Besides, if we were perfect our heads would swell and we would become top-heavy and tip over. It never hurts to stay humble.

Wednesday, November 13, 2013

The Red Dress Project

There are some 600 missing and murdered women in Canada.

Oh wait. Six hundred missing and murdered First Nations and Metis women. Their numbers are by far the highest, when it comes to counting up missing and murdered women in this country.

It's hard to believe, when you don't know any of them or their families personally. It's all too easy to think "These things don't happen to me or the women I know." Consider yourself fortunate, then, that you haven't lost a friend or a sister this way, or your mother or daughter.

The Red Dress Project attempts to make the public aware of the extremely high incidence of violence against Aboriginal women here. The artist collects donated red dresses and hangs them in public places.

Right now the project is at the University of Regina.

Read more:


Monday, November 11, 2013

Only Able to Imagine

Left on the kitchen table with carnations and napkins

Darn! Guess this means there will be no cellphone call late this afternoon, saying "Is there anything you need from town?" to which I might reply "I am craving potato chips. How 'bout it?"

The sun is shining and the snow is sparkling. I went to bed last night and snuggled into my pillow, aware how fortunate I was to be tucked up all safe and warm in my own bed, with all my family and friends safe, while people in the Philippines are cold, hungry, grief-stricken, fearful and in shock.

It's Remembrance Day here in Canada, and I'm thinking of my great-great uncle, who died when the SS Caribou was torpedoed by a German submarine off the coast of Newfoundland in 1942. I'm thinking of my great-great aunt Alma, who was a nurse overseas during one of the world wars and must have seen some terrible suffering. I'm also imagining what it must have been like to be mothers and sisters and wives in those days when so many men and boys left for the battlefields. How sick at heart they all must have been as they watched their loved ones go, then waited at home, praying for good news, which all too often never came. I can't bear thinking much about it, or the fact that war and killing and rape and violence are still common around the planet.

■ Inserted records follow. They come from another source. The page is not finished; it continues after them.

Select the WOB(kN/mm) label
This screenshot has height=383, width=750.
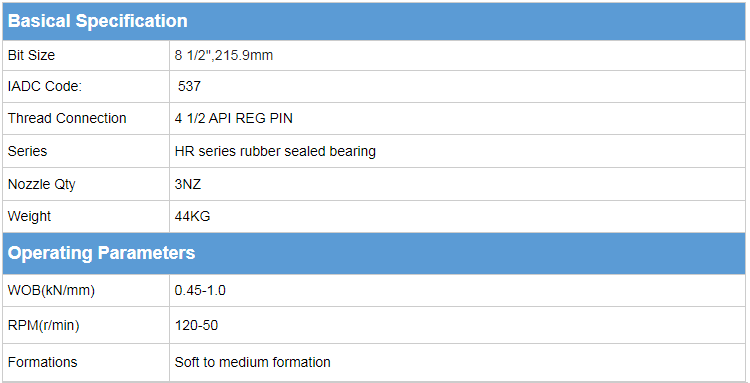click(x=51, y=290)

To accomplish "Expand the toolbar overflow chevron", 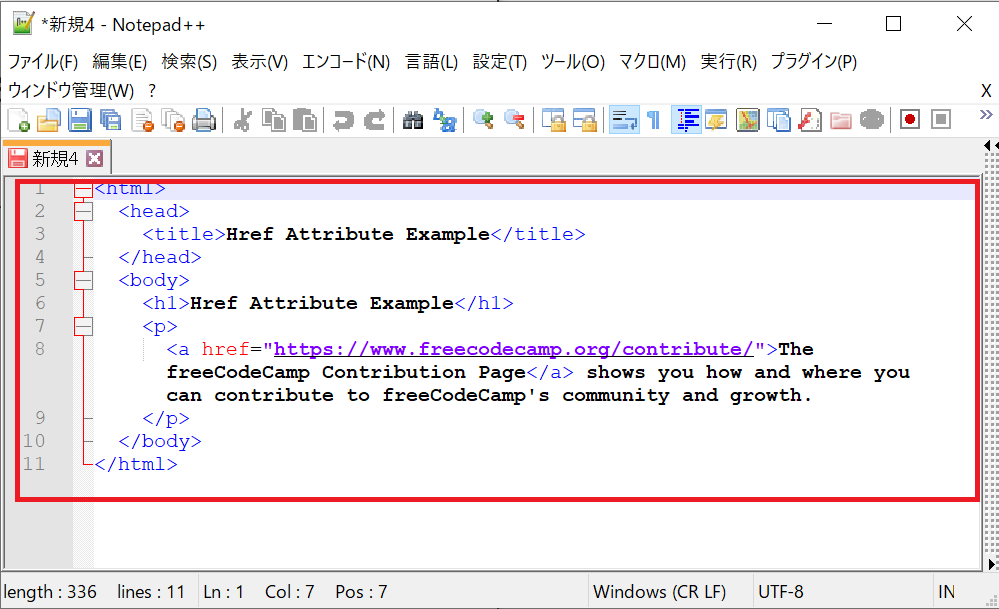I will pyautogui.click(x=986, y=115).
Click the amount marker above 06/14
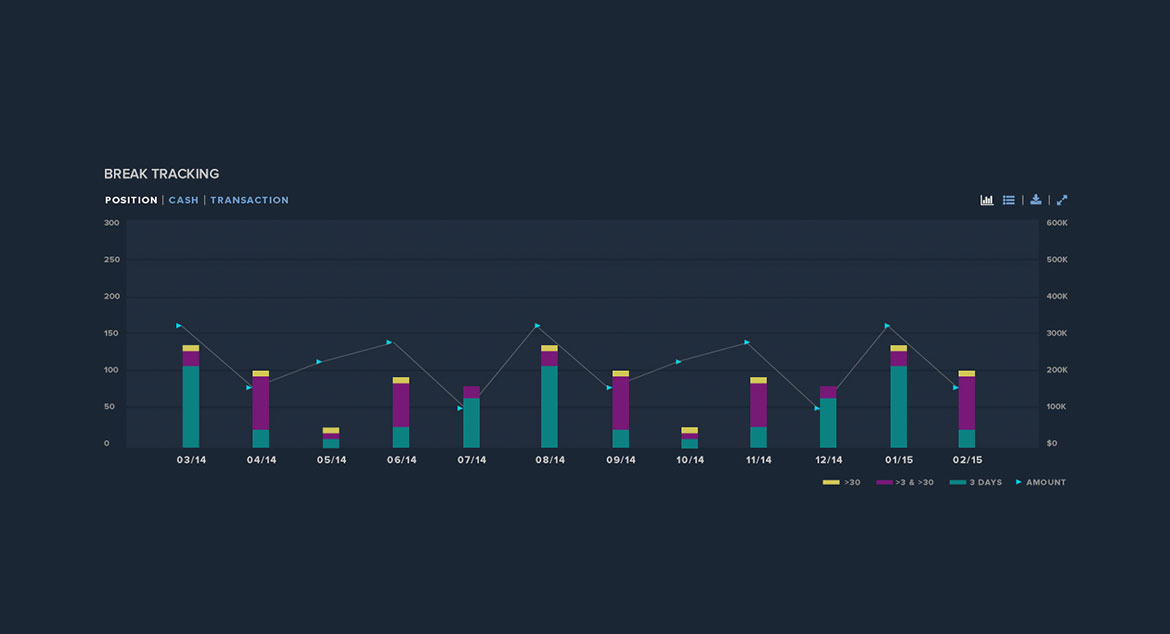Image resolution: width=1170 pixels, height=634 pixels. [390, 342]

So I focus on my own little life, reminded how lucky I am to have it where it is, how it is. I can spend the morning in my fluffy green housecoat (first time in 10 years I've had a paid holiday, by the way; that alone is something to do a jig about), worrying about no one dear to me. I can spend an hour getting the Wadena News (follow @wadenanewsed) set up on Twitter; I can plunge my hands into warm sudsy water in the kitchen sink, and look out the window at the birds flitting to and from the feeders in the trees. I can slide a roaster into the oven with a homegrown chicken, for supper. I can pour chilled white wine into a crystal goblet, and make brownies for dessert tonight. My sons haven't had to go to war.

Life is good.
I wish it was this good for everybody.

Wednesday, November 6, 2013

What's the matter with you? It's Winter

It's another cool and snowy day, but I have ski pants so you'll hear no complaints from me if I get out there before dark.

I'm not one of those who whines about the cold, then goes out dressed like a teenager or a fashion plate. I've learned my lessons: frozen ears, fingers, toes; misery in vehicles that hadn't been warmed up yet; impatient while my son Emil, on crutches or with walker, took longer getting into a building than is necessary for the more able-bodied.

And why?

When I was a teenager, looking unstylish mattered to me. Meh. To hell with that. Now I value comfort more than appearance. It took long enough. Some of us learn everything the hard way.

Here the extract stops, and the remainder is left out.